Sometimes, users may want to specify the device ids to run distributed training, for example, device:2 and device:3.

On GPU devices, before running the mpirun command above, users can run the following command:

export CUDA_VISIBLE_DEVICES=2,3

On Ascend devices, users should create a rank_table.json like this:

Copy{
    "version": "1.0",
    "server_count": "1",
    "server_list": [
        {
            "server_id": "10.155.111.140",
            "device": [
                {"device_id": "2","device_ip": "192.3.27.6","rank_id": "2"},
                {"device_id": "3","device_ip": "192.4.27.6","rank_id": "3"}],
             "host_nic_ip": "reserve"
        }
    ],
    "status": "completed"
}
To get the device_ip of the target device, run cat /etc/hccn.conf and look for the value of address_x, which is the ip address. More details can be found in distributed training tutorial.

3.2 Evaluation

To evaluate the accuracy of the trained model, users can use tools/eval.py.

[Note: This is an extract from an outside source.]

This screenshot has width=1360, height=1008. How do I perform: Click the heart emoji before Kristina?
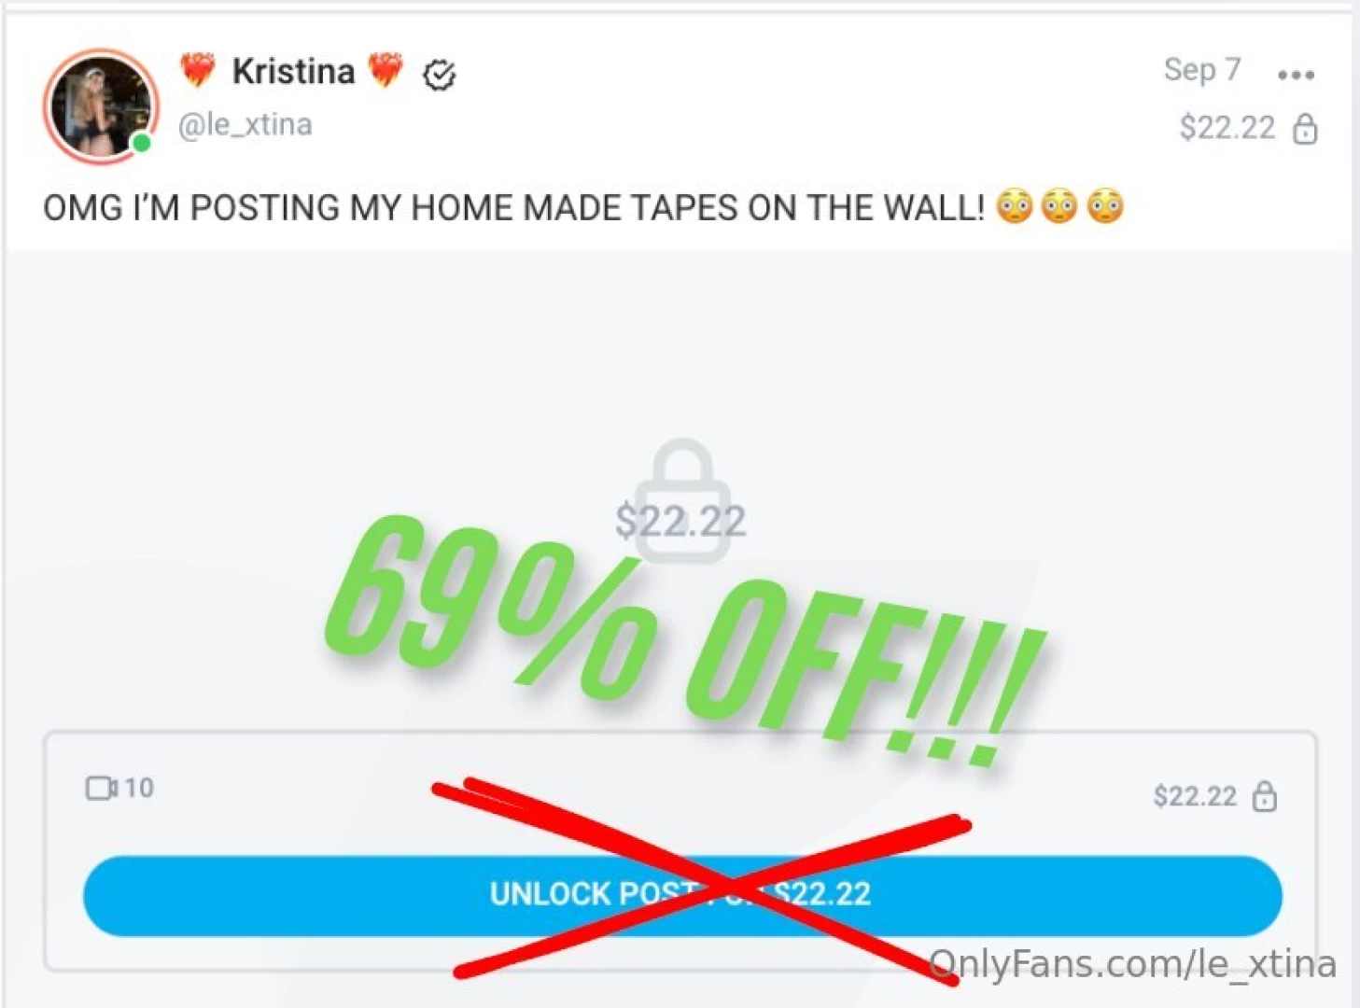[x=198, y=70]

Take standalone evaluation as an example. In the yaml config file, system.distribute should be False; the eval.ckpt_load_path should be the target ckpt path; eval.dataset_root, eval.data_dir, and eval.label_file should be correctly specified. Then the evaluation can be started by running:

python tools/eval.py -c=configs/det/dbnet/db_r50_icdar15.yaml

MindOCR also supports to specify the arguments in the command line, by running:

python tools/eval.py -c=configs/det/dbnet/db_r50_icdar15.yaml \
            --opt eval.ckpt_load_path="/path/to/local_ckpt.ckpt" \
                  eval.dataset_root="/path/to/val_set/root" \
                  eval.data_dir="val_set/dir"\
                  eval.label_file="val_set/label"

3.3 Inference

MindOCR inference supports Ascend310/Ascend310P devices, supports MindSpore Lite and ACL inference backend. Inference Tutorial gives detailed steps on how to run inference with MindOCR, which include mainly three steps: environment preparation, model conversion, and inference.

3.3.1 Environment Preparation

Please refer to the environment installation for more information, and pay attention to selecting the ACL/Lite environment based on the model.

3.3.2 Model Conversion

Before runing infernence, users need to export a MindIR file from the trained checkpoint. MindSpore IR (MindIR) is a function-style IR based on graph representation. The MindIR filew stores the model structure and weight parameters needed for inference.

Given the trained dbnet checkpoint file, user can use the following commands to export MindIR:

python tools/export.py --model_name_or_config dbnet_resnet50 --data_shape 736 1280 --local_ckpt_path /path/to/local_ckpt.ckpt
# or
python tools/export.py --model_name_or_config configs/det/dbnet/db_r50_icdar15.yaml --data_shape 736 1280 --local_ckpt_path /path/to/local_ckpt.ckpt

The data_shape is the model input shape of height and width for MindIR file. It may change when the model is changed.

Please refer to the Conversion Tutorial for more details about model conversion.

3.3.3 Inference (Python)

After model conversion, the output.mindir is obtained. Users can go to the deploy/py_infer directory, and use the following command for inference:

python infer.py \
    --input_images_dir=/your_path_to/test_images \
    --device=Ascend \
    --device_id=0 \
    --det_model_path=your_path_to/output.mindir \
    --det_model_name_or_config=../../configs/det/dbnet/db_r50_icdar15.yaml \
    --backend=lite \
    --res_save_dir=results_dir

Please refer to the Inference Tutorials chapter 4.1 Command example on more examples of inference commands.